━━━ Textauszug ━━━
Bei einem Bankenrun würde das verhindern, dass Banken zahlungsunfähig werden. „Das war ja der Todesstoß bei der SVB. Aber das ist klar symptomatisch und hat Folgeerscheinungen“, meint Schrader. „Das löst aber nicht das Problem.“

Die Ursachen der Bankenkrise in den USA seien ja gerade die Kursverluste von 600 Milliarden US-Dollar nach der letzten Zinsanhebung der Fed. Schrader schätzt, dass Amerika ein Kreditportfolio von rund vier Billionen US-Dollar haben muss, das für die enormen Kursverluste verantwortlich ist.

Droht Deutschland eine Kreditkrise?

Für ihn liegt es klar auf der Hand, dass sich die Kreditvergabe von Banken verändern wird.

Wenn Sie als Bank Angst haben müssen vor einem Social-Media-geprägten Bankrun, dann halten Sie natürlich mehr Geld flüssig und gehen keine langfristige Geschäftsverbindung über eine Kreditvergabe ein.“

Im Zweifelsfall könne es sogar zu einer Kreditklemme kommen und das habe „auf jeden Fall Auswirkungen auf das Investitionsverhalten“. Schrader ist sich sicher, dass das Problem auch in Deutschland ankommen wird, auch wenn eine aktuelle ifo-Studie zurzeit noch das Gegenteil sage.

„Was sich jetzt gezeigt hat, ist, dass die Stimmung sehr schnell kippen kann und ein Bankrun ist in erster Linie emotional geprägt.“ Durch die Technologisierung stünde Geld weltweit in Echtzeit zur Verfügung und könne dann entsprechend schnell transferiert werden. „Das ist die Kehrseite der Medaille.“

Anfang 2022 hob die Federal Reserve den Zinssatz zur Bekämpfung der Inflation an. Nach den ersten Turbulenzen im US-Bankensektor sind die Vergabestandards für Kredite noch strenger geworden.
━━━ Bereitgestellte Datensätze ━━━
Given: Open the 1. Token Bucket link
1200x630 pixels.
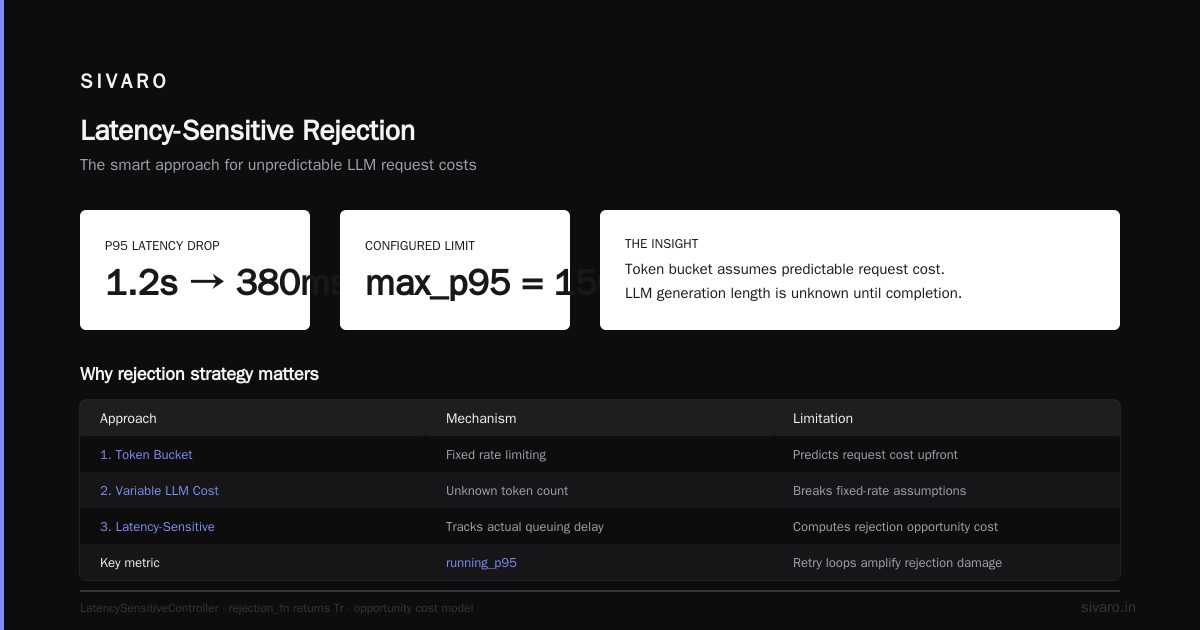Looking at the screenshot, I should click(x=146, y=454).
━━━
━━━ Bereitgestellte Datensätze ━━━
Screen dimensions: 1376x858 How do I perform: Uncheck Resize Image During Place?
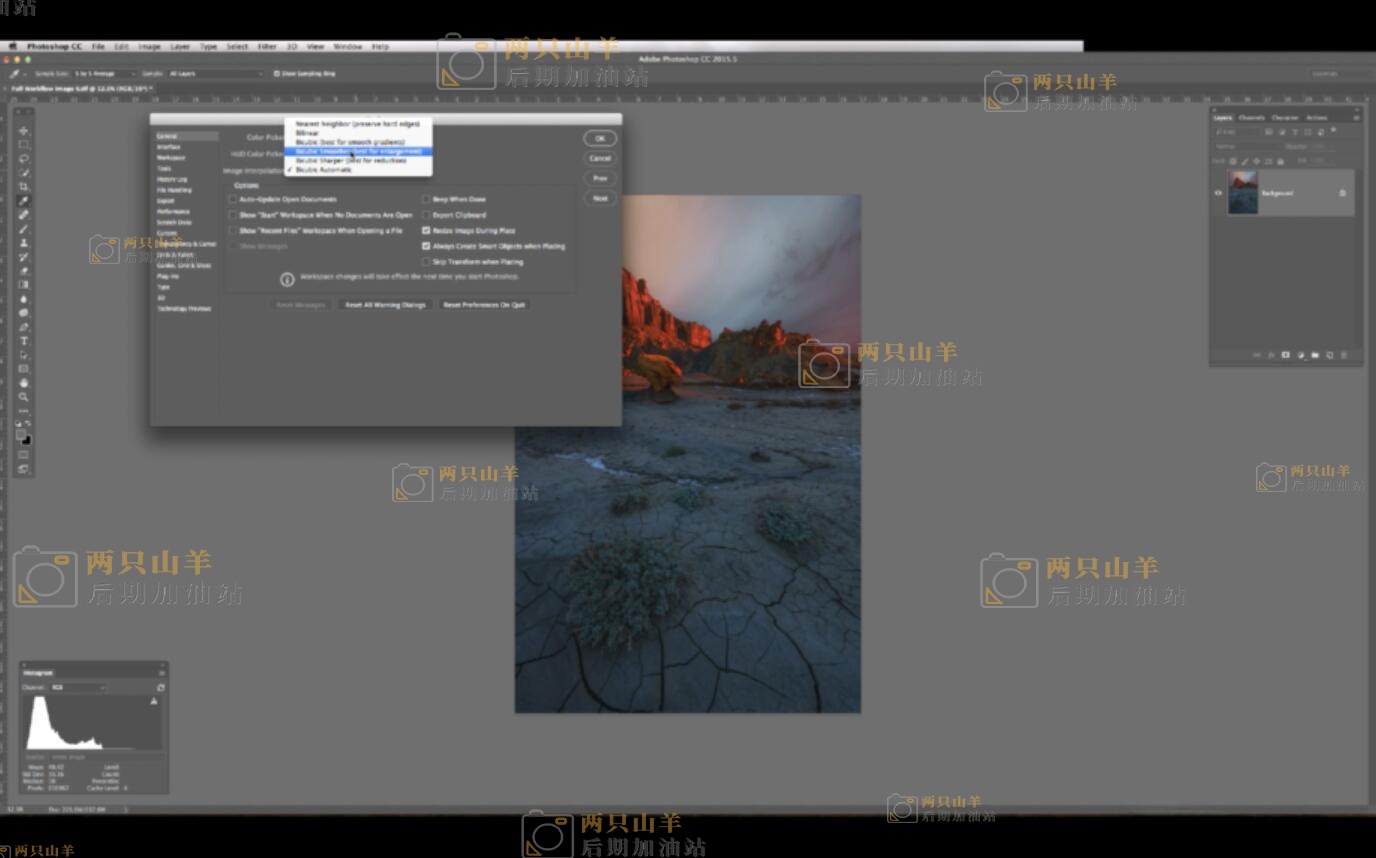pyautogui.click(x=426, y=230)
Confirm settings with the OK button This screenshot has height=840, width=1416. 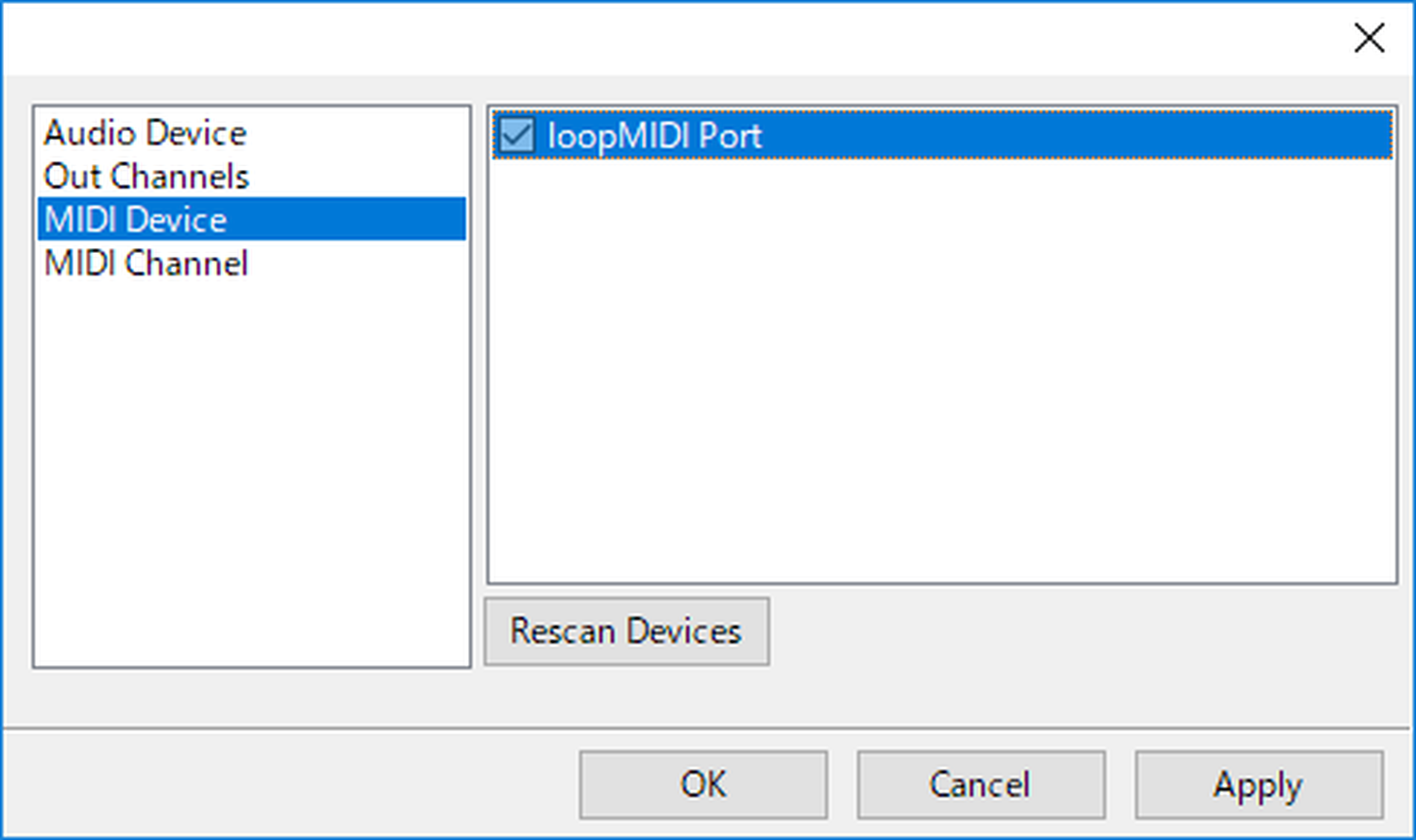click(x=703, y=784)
━━━
Arbeitsauftrag
Ändern Sie im Textauszug zur Bankenkrise den Abschnitt von „Bei einem Bankenrun“ bis einschließlich „Banken verändern wird.“, indem Sie „Kursverluste“ durch „Wertverluste“ ersetzen, und geben Sie ihn wieder.

Lösung
Bei einem Bankenrun würde das verhindern, dass Banken zahlungsunfähig werden. „Das war ja der Todesstoß bei der SVB. Aber das ist klar symptomatisch und hat Folgeerscheinungen“, meint Schrader. „Das löst aber nicht das Problem.“

Die Ursachen der Bankenkrise in den USA seien ja gerade die Wertverluste von 600 Milliarden US-Dollar nach der letzten Zinsanhebung der Fed. Schrader schätzt, dass Amerika ein Kreditportfolio von rund vier Billionen US-Dollar haben muss, das für die enormen Wertverluste verantwortlich ist.

Droht Deutschland eine Kreditkrise?

Für ihn liegt es klar auf der Hand, dass sich die Kreditvergabe von Banken verändern wird.